I know there's always been evil, I know there's always been tragedy, but because of technology, we are able to see it through photos, read it from articles, live it through video right as it happens. While some days this just makes me want to turn every electronic device off indefinitely, I know instead this is can be a way for us to find out about a need. We are able to help others in a way that people couldn't when my mother and grandmother were raising their kids. This also means that we are responsible for things that were once too far out of reach for us to be able to help.



My inspiration came from an article shared by a friend on Facebook. It was posted the day of the Sandy Hook elementary shootings, on the heals of the announcement that Russian adoptions would be closing, and in the midst of reading articles on gendercide, abortion, and forced abortion such as this one.  


My TV, my computer screen, and my phone seemed to be sounding the same alarm and screaming the same cry for help--we are living in a world at war against the innocent. This is the holocaust of our time and yet some days we feel defenseless to do anything.


On the day of the Sandy Hook shootings, I had kept the TV off--I couldn't bear to hear the updates of this unthinkable tragedy and didn't feel like my younger kids were able to handle the news. I spent much of the day just praying for those families and praying over mine.



But my daughter Ava got on the family computer and saw the news about the shooting and came to me to ask what had happened.

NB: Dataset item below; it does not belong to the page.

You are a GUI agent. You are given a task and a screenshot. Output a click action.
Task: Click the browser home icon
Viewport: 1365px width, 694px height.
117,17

I shared what I knew and what I felt was appropriate and she simply asked the same question that the world was asking . . . "Why?"



It was a rare night of one-on-one time with my number 2 daughter--the boys at a birthday party, Olivia and Brad at a basketball game, the baby asleep. I was searching for words of wisdom, of comfort, something to show that as the mom I had all the answers, yet came up with nothing.  Instead I grabbed an article I had printed earlier that day before the world fell apart. I had first read about this courageous woman from a link that had circulated through Facebook--the beauty of her life story seemed overtake the ugly of the day. I had needed to hear something good in the wake of such bad and thought perhaps Ava did, too.


There are many accounts of this woman's amazing story but this is the article I read to her,  found at The Journey website.






Irena Sendler was born in 1910 in Otwock, Poland, fifteen miles outside of Warsaw. Her Father was a doctor and most of his patients were poor Jews. Undoubtedly Ms. Sendler was influenced by her Father's compassion for his patients. When the Germans invaded Poland in 1939, Irena was a Senior Administrator in the Warsaw Social Welfare Department, which provided meals, financial aid, and other services for orphans, the elderly, the poor and the destitute of the City. She enrolled Jewish families under fictitious names and often used quarantine for such infectious diseases as typhus and tuberculosis to keep nosy officials at bay.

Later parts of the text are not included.